Paleontolojik dönemlerde yaşamış olan canlıların tortul kütleler arasında taşlaşmış kalıntılarına ve bıraktıkları her türlü ize fosil adı verilir. Fosiller genel olarak içinde bulundukları tortul kütlelerin teşekkül ettikleri sularda ve bu suların civarında yaşayan hayvanlara ait kalıntılardır.
Bir canlı öldükten kısa bir süre sonra çürür. Ondan geriye sadece kemik, diş, tırnak gibi sert kısımlar kalır. Eğer bulunduğu yer fosilleşmeye elverişli değilse zamanla kaybolur. Fosilleşmenin olabilmesi için kalıntıların hava ile temasının kesilmesi, bunun için de içinde bulundukları kütlelerin kalın ve su geçirmez olması lazımdır.

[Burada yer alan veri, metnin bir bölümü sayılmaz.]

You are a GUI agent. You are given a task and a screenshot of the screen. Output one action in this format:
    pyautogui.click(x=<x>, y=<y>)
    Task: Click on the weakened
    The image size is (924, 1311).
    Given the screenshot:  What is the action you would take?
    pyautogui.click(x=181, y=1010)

Fotoğrafta üst rafta en solda yaklaşık 35 milyon yıllık bir balık fosili; yine üst rafta en sağda yaklaşık 20 milyon yıllık bir omurgasız fosili görülmektedir.
Altta solda bir milyon yıl öncesine tarihlenen bizon boynuzları; ortada koyu renkli olan kafatası kemiği parçaları ve en sağda ise uzun kemik parçaları görülmektedir.
Balık fosili ve bizon boynuzları Edirne il sınırları içinde bulunmuştur. Bizon denen bu hörgüçlü yaban öküzünün yalnız Amerika’da değil, Trakya’da da yaşadığı böylece ortaya çıkmıştır. Edirne yöresindeki Bizon Priscus bulgusu, bu iri türün ülkemizdeki ilk kaydıdır. Step ortamına adapte olan bu iri hayvanın bir başka türü de Denizli travertenlerinde bulunmuştur. Bu veriler, ülkemiz sınırlarında son iki milyon yıldır bizonların yayılım gösterdiğini ortaya koymaktadır.
Fotoğraf: Füsun Kavrakoğlu, Edirne Arkeoloji ve Etnografya Müzesi, 2022.